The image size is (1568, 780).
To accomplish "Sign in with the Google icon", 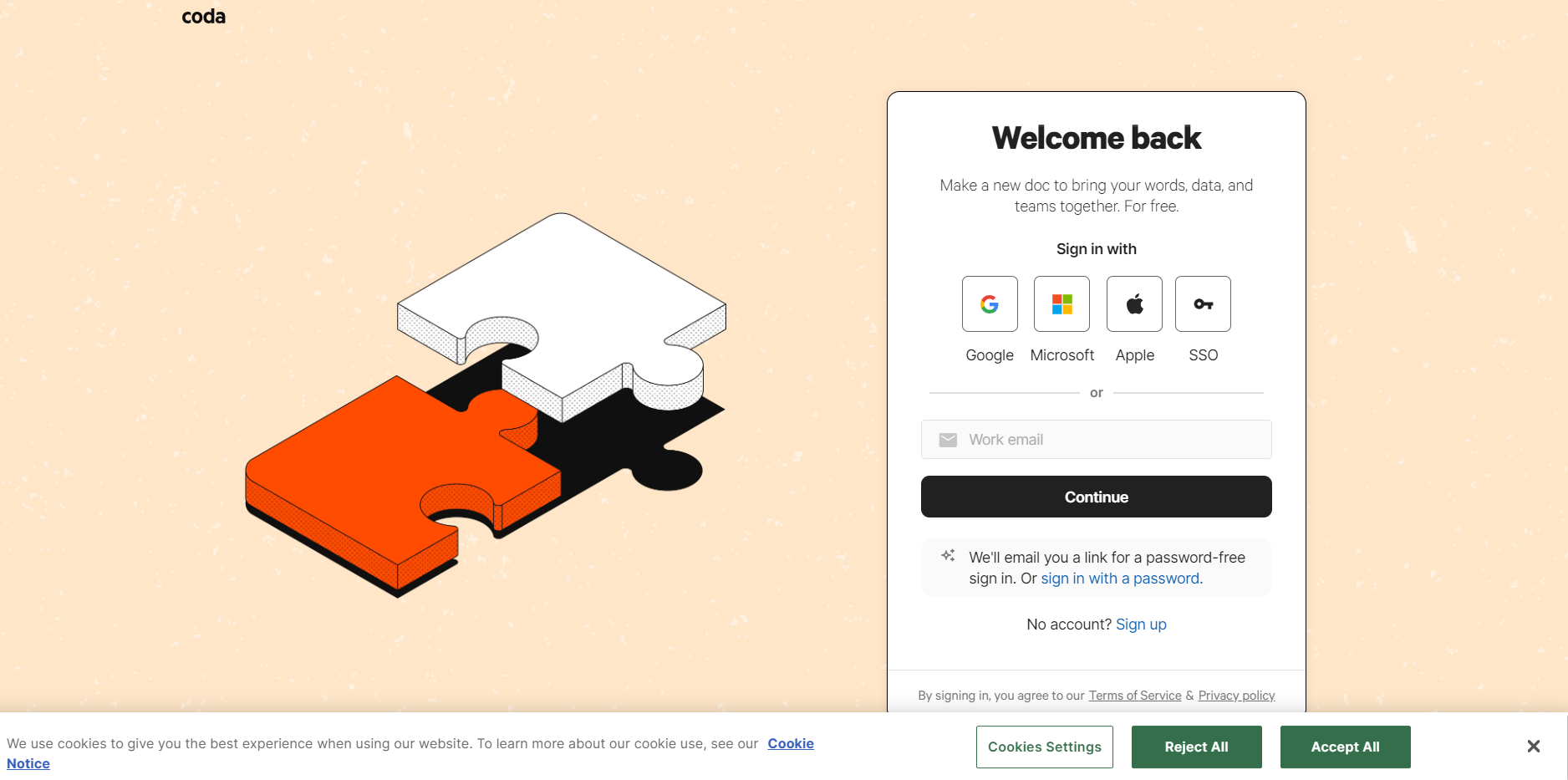I will click(x=990, y=304).
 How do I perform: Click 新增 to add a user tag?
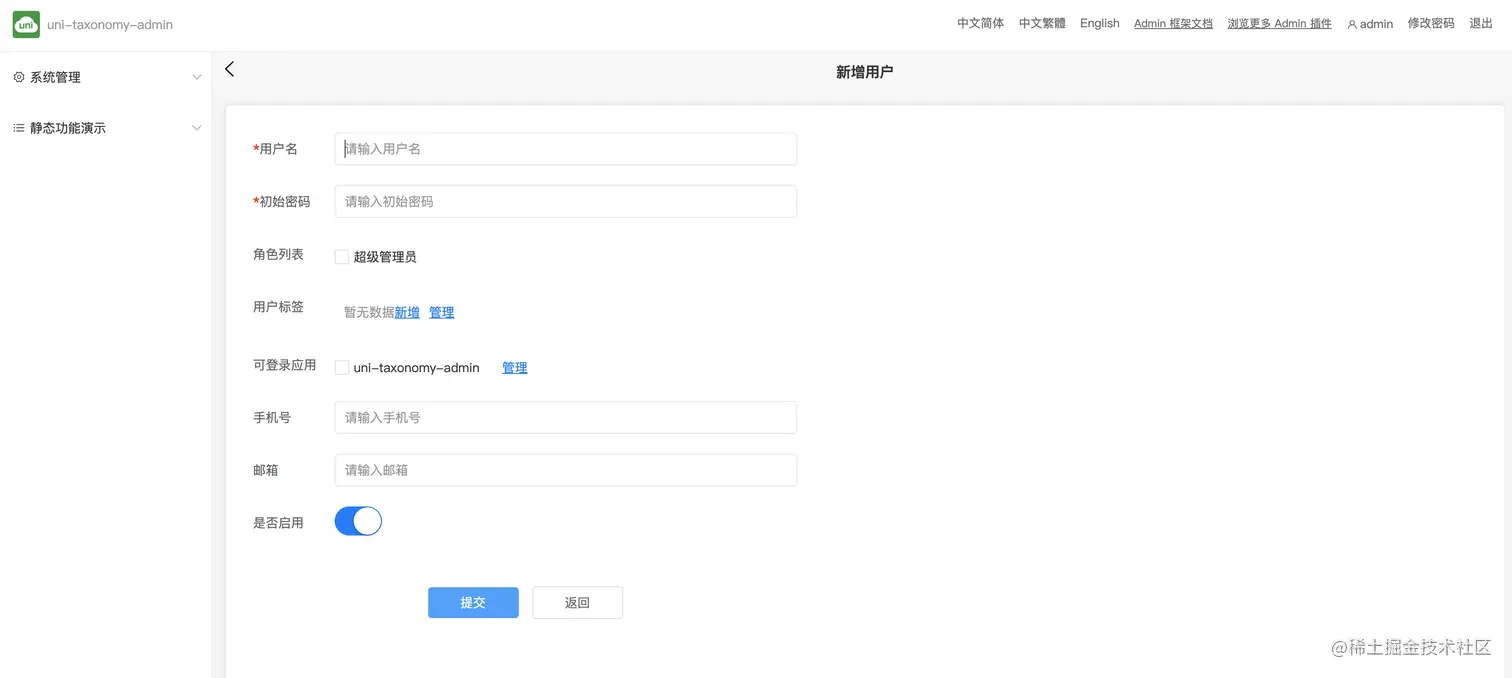tap(406, 312)
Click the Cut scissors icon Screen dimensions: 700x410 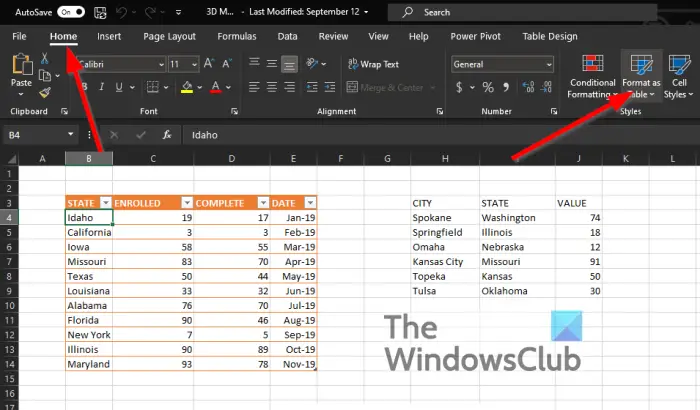[45, 58]
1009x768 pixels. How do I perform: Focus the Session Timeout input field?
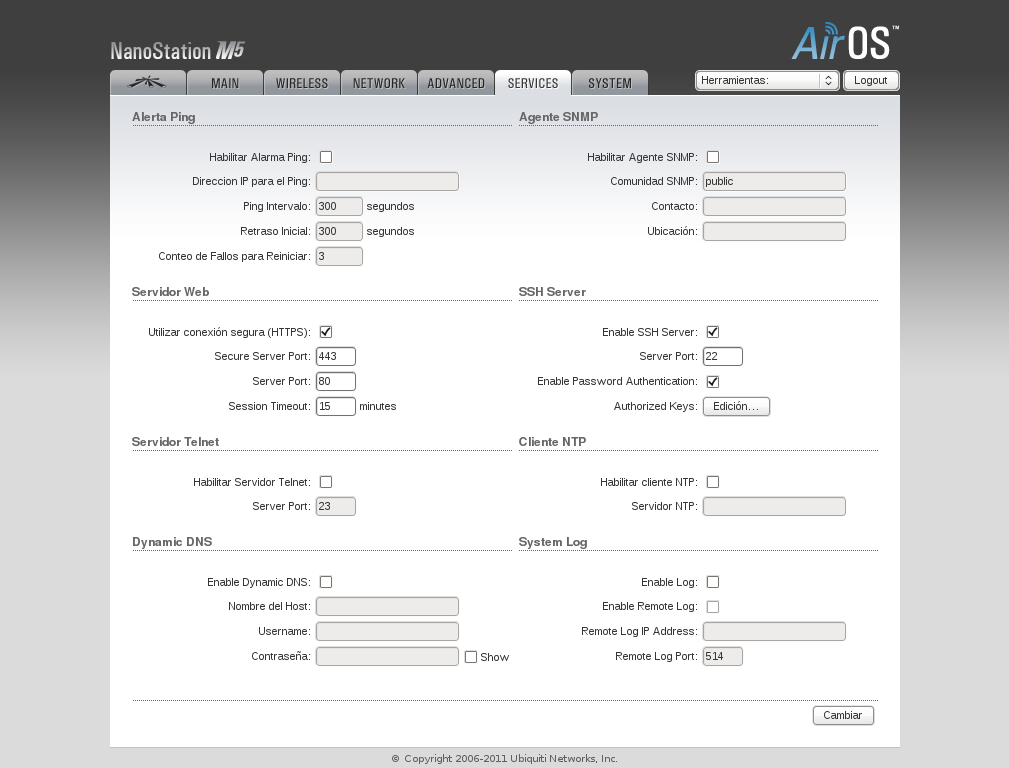click(336, 407)
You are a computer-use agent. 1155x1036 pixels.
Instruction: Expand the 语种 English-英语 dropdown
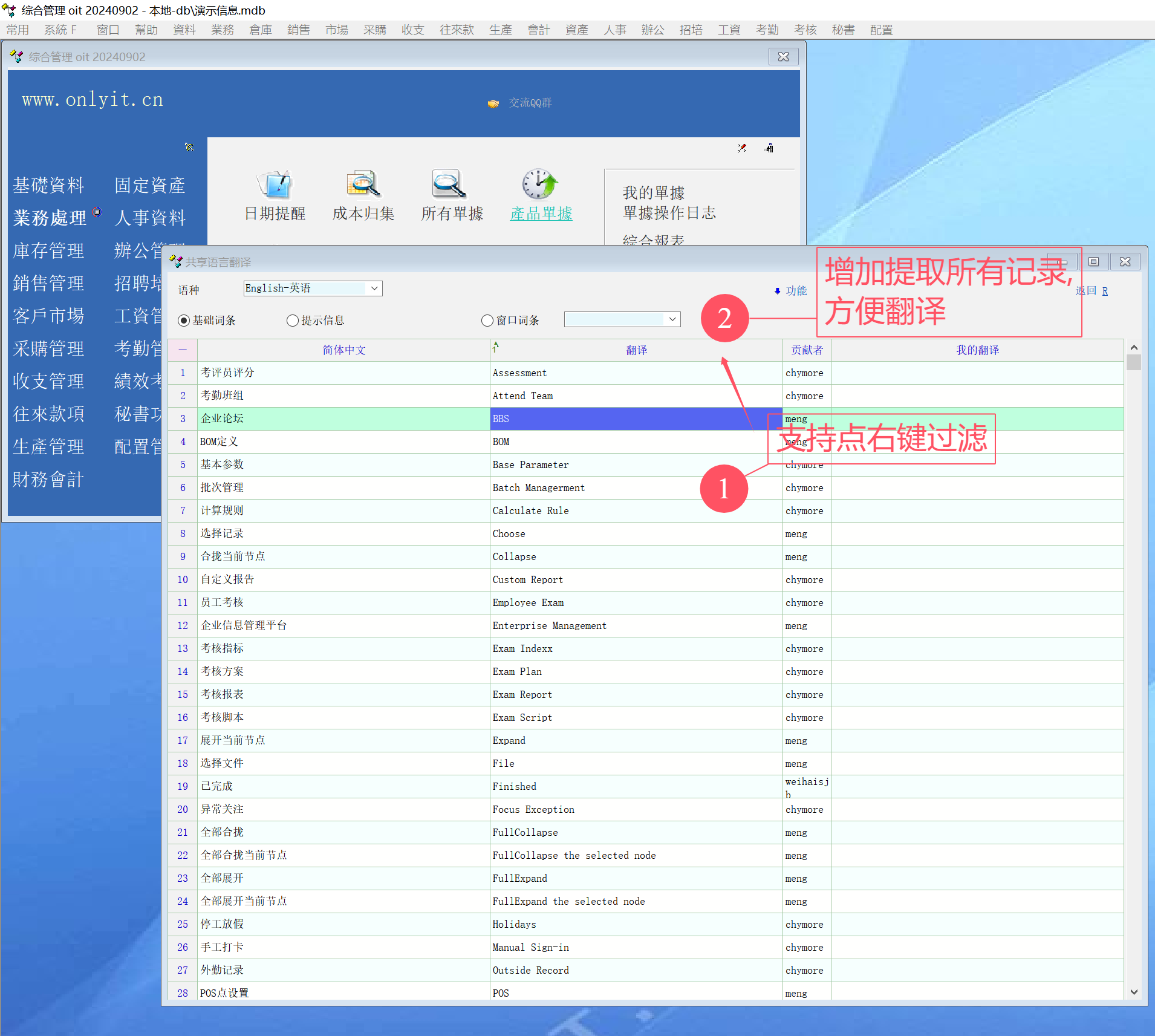tap(374, 288)
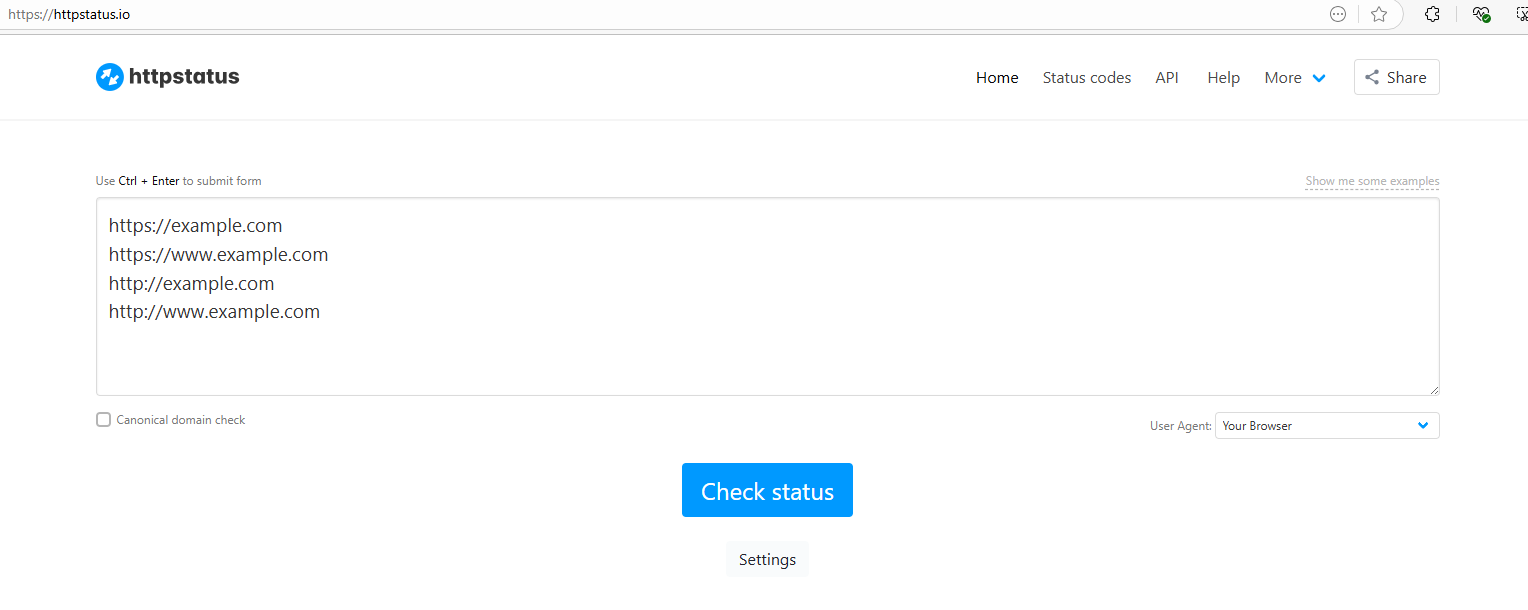Open the browser health heartbeat icon
This screenshot has height=610, width=1528.
coord(1482,14)
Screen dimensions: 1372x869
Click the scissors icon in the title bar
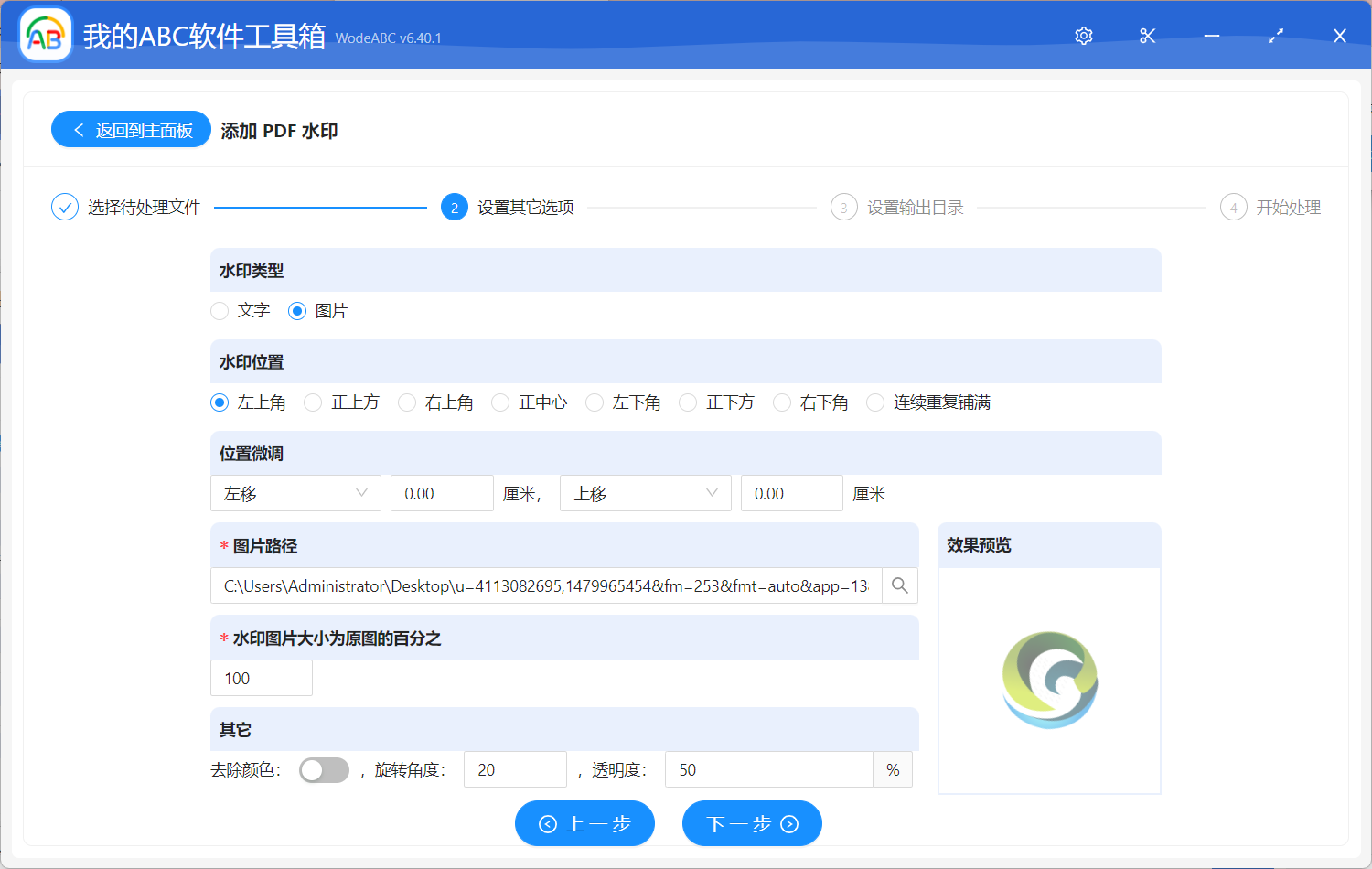pyautogui.click(x=1147, y=36)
——————————
- **WORK REQUEST**
Pick up at the line containing "Screen dimensions: 1372x869" and copy each line exactly until the data ends, including that last line; copy no pictures.

- **ANSWER FOR THIS EXERCISE**
Screen dimensions: 1372x869
Click the scissors icon in the title bar
pyautogui.click(x=1147, y=36)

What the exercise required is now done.